Il cigno regista

Marcello Iannacci

 

29-10-2011

Penso a un emarginato, non necessariamente un barbone, un drogato o un delinquente. Parlo di chi non si sente apprezzato per ciò che è o per ciò che vorrebbe essere.

Quindi quando gli viene dato spazio, lui intende rimanere protagonista il più possibile. Per questo nulla lo fa cedere: fischi, botte, insulti. Lui continua e fa in modo che il cigno non muoia, perché morendo calerebbe il sipario e per lui sarebbe il ritorno nell'emarginazione.

Io ammiro questo tipo di persona perché lui ha voglia di essere protagonista in questo mondo. Vuole dire a tutti: “io ci sono, bello o brutto, capace o incapace che sia, io ci sono e voglio essere partecipe in qualche modo”.
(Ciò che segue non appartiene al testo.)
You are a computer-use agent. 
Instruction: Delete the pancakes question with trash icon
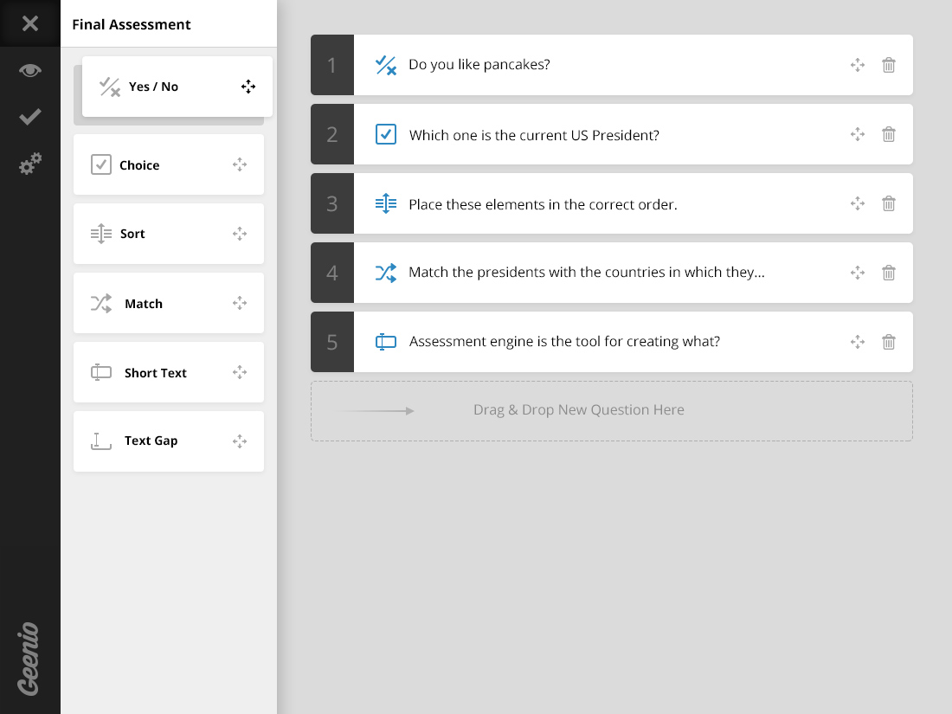(889, 65)
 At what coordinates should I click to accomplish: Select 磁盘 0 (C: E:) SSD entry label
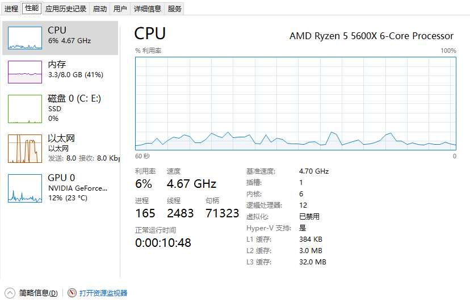point(74,103)
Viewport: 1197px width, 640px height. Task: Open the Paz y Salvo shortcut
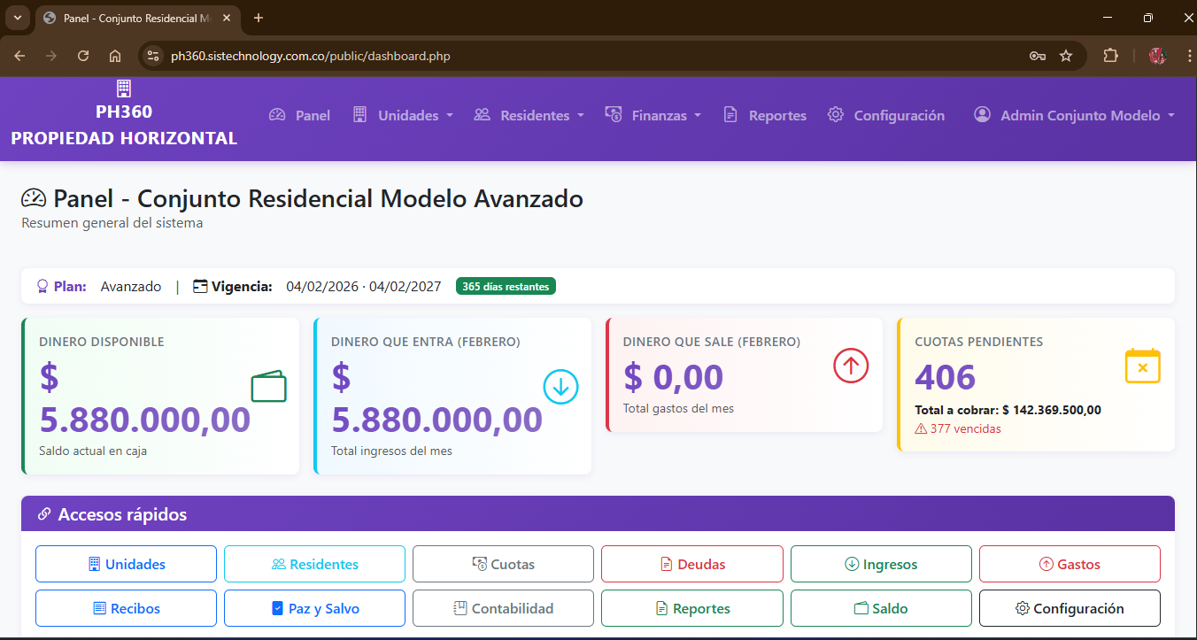(x=314, y=608)
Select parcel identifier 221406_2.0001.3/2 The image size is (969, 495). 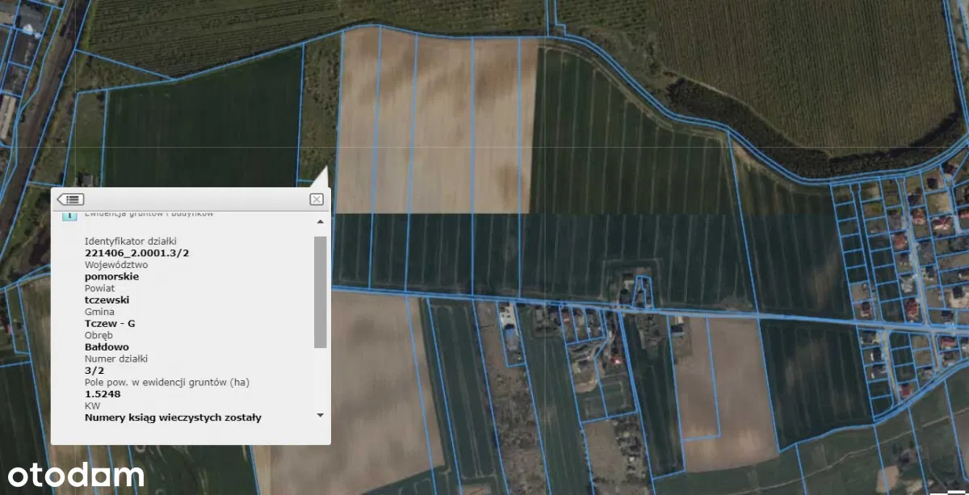137,253
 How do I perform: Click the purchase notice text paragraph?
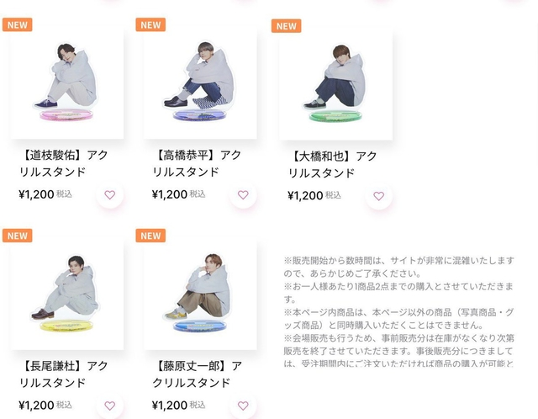398,312
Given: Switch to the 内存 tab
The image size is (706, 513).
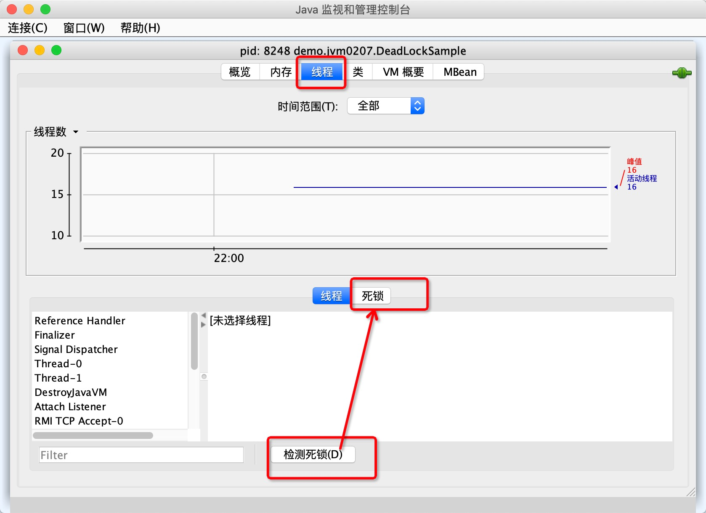Looking at the screenshot, I should (x=281, y=72).
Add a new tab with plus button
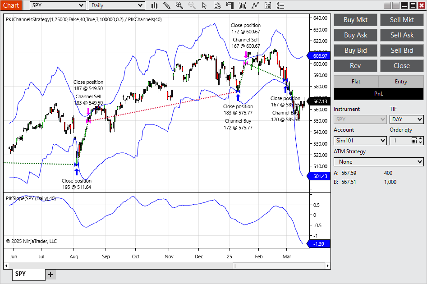This screenshot has width=427, height=284. [x=51, y=275]
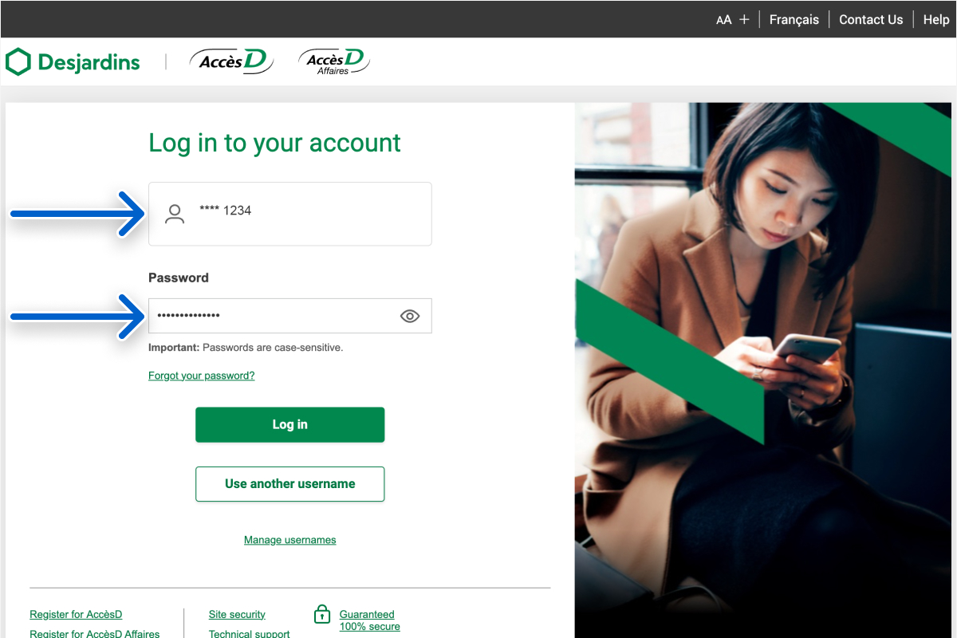Open the Site security link

point(237,615)
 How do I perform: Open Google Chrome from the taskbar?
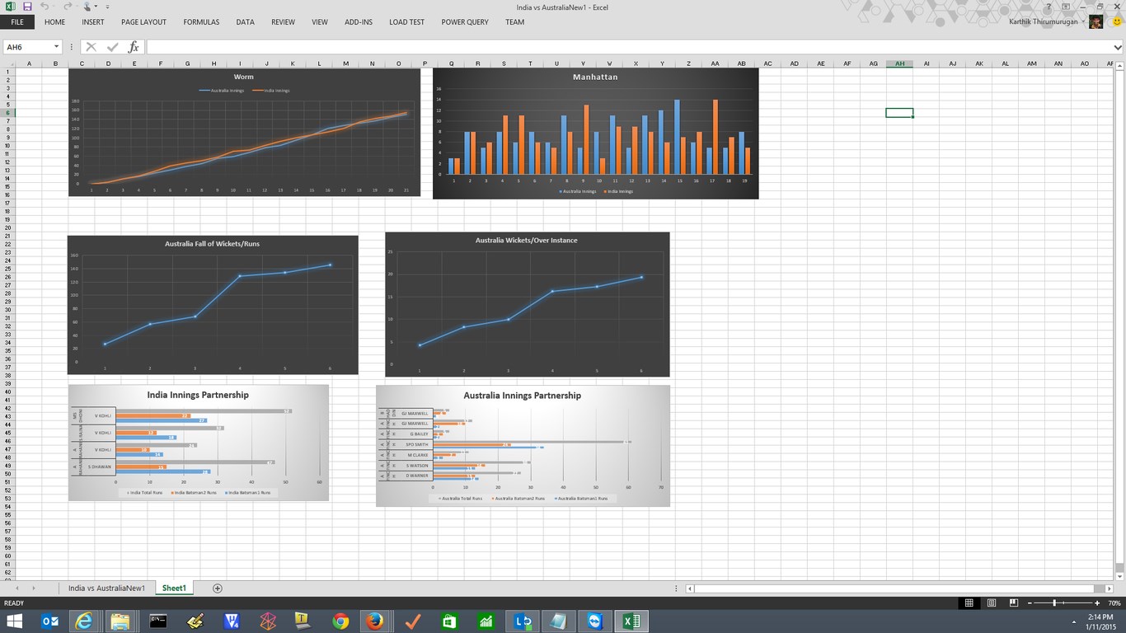(x=340, y=621)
Per imparare c'è sempre tempo. Meglio esserci che stare dietro le quinte, non partecipare a nulla e rimanere nel nulla.

Per questo, quando l'attore viene riconosciuto nell'altro spettacolo, quando dovrebbe morire un'altra volta, lui è contento, ritorna a fare il protagonista e a stravolgere il finale… anche perché non vuole una fine.

Chiunque, se ha davvero voglia, può cambiare le cose e così sentirsi parte attiva dello spettacolo. Nella vita siamo tutti attori, ma solo chi è regista diventa veramente protagonista.